▸ Задание a:
Воспроизведите строки списка без изменений. Начните со строки, в которой есть «Privacy Policy (731, 1721)», и остановитесь после строки с «ランキング (642, 168)»; обе крайние строки включите.

▸ Отрывок:

= = =

Вообще, чем более всматриваюсь в жизнь этих людей, тем более нахожу странного и необъяснимого в их жизни. Конечно, ты будешь удивлен этим письмом, но будь уверен, что дружбе не свойственна ложь, и я пишу тебе, что видел сам…»

Ярославль, 2 мая

Скриба пишет мне, что совет профессоров исторического отделения состоится 4 мая. Я была весь день в нервном настроении… А если… оставят на второй год? – мне это вовсе не желательно. Справиться у Скрибы – некогда: как только заживет нога, уеду на голод.

«Бывают дни, когда душа пуста»[134]. Вот такое-то время, кажется иногда, и у меня теперь: после всех этих волнений, забастовок – особенно во время пребывания в ненавистных мне стенах нашей квартиры – я чувствую тоску и именно пустоту души. Хотелось бы видеть около себя всех сестер, братьев, но без того ядовитого раздора, который сеет наша мать. Хотелось бы как страннику прийти отдохнуть в семье, мирной, дружной; семьи этой нет – и вот я снова беру свои пожитки, и снова в дорогу… И, чем дальше от Ярославля, тем легче на душе. Не возвращаться бы туда подольше… Да, сильно пострадали мои нервы за эти четыре тяжкие года!

Что-то будет?

= = =

▸ Строки данных:
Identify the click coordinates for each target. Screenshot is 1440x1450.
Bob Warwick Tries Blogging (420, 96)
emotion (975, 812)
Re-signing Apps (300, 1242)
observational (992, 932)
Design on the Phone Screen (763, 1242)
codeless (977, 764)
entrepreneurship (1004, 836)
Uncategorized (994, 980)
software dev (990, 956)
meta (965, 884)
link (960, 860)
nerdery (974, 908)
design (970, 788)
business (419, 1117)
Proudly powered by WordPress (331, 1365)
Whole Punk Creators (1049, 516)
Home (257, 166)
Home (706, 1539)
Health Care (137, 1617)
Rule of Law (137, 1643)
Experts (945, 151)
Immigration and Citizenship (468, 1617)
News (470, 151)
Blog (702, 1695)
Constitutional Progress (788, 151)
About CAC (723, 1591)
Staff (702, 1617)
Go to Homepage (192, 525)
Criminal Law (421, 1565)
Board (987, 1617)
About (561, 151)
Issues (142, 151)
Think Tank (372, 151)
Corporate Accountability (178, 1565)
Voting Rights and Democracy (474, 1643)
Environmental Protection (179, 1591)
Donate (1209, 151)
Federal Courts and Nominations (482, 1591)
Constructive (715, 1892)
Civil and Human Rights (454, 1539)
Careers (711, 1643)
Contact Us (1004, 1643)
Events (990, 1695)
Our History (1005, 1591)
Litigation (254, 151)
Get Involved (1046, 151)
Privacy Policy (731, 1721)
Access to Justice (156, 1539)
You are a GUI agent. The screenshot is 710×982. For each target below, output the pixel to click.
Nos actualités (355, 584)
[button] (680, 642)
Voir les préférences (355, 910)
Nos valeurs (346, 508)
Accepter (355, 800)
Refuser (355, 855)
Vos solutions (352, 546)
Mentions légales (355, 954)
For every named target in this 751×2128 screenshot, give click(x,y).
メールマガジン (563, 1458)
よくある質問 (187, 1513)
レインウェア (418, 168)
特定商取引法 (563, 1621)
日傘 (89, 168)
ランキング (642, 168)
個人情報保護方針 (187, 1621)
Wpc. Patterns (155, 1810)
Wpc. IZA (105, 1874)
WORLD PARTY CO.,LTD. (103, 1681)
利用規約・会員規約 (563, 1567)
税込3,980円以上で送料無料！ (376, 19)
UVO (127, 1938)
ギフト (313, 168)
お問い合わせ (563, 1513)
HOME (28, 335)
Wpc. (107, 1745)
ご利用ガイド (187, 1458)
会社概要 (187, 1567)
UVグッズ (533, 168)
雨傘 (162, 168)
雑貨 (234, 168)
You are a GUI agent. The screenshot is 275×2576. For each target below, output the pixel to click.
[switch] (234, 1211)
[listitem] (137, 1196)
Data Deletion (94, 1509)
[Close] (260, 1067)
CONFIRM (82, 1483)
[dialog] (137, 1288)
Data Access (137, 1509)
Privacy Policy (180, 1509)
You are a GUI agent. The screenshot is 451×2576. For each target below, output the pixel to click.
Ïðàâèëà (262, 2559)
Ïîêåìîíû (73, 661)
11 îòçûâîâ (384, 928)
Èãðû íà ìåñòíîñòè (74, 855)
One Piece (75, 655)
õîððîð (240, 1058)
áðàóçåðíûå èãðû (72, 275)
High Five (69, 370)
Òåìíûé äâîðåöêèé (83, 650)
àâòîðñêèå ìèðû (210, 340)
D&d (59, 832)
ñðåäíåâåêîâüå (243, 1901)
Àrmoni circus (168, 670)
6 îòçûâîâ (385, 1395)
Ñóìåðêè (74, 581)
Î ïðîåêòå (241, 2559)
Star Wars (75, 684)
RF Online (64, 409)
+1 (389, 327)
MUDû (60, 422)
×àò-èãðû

= = =

▸ Задание b:
Перечислите всех родственников, которых называет отрывок.

▸ Готовый ответ a:
Privacy Policy (731, 1721)
Access to Justice (156, 1539)
You are a GUI agent. The screenshot is 710×982. For each target below, output the pixel to click.
Nos actualités (355, 584)
[button] (680, 642)
Voir les préférences (355, 910)
Nos valeurs (346, 508)
Accepter (355, 800)
Refuser (355, 855)
Vos solutions (352, 546)
Mentions légales (355, 954)
For every named target in this 751×2128 screenshot, give click(x,y).
メールマガジン (563, 1458)
よくある質問 (187, 1513)
レインウェア (418, 168)
特定商取引法 (563, 1621)
日傘 (89, 168)
ランキング (642, 168)

▸ Готовый ответ b:
Сестры, братья, мать.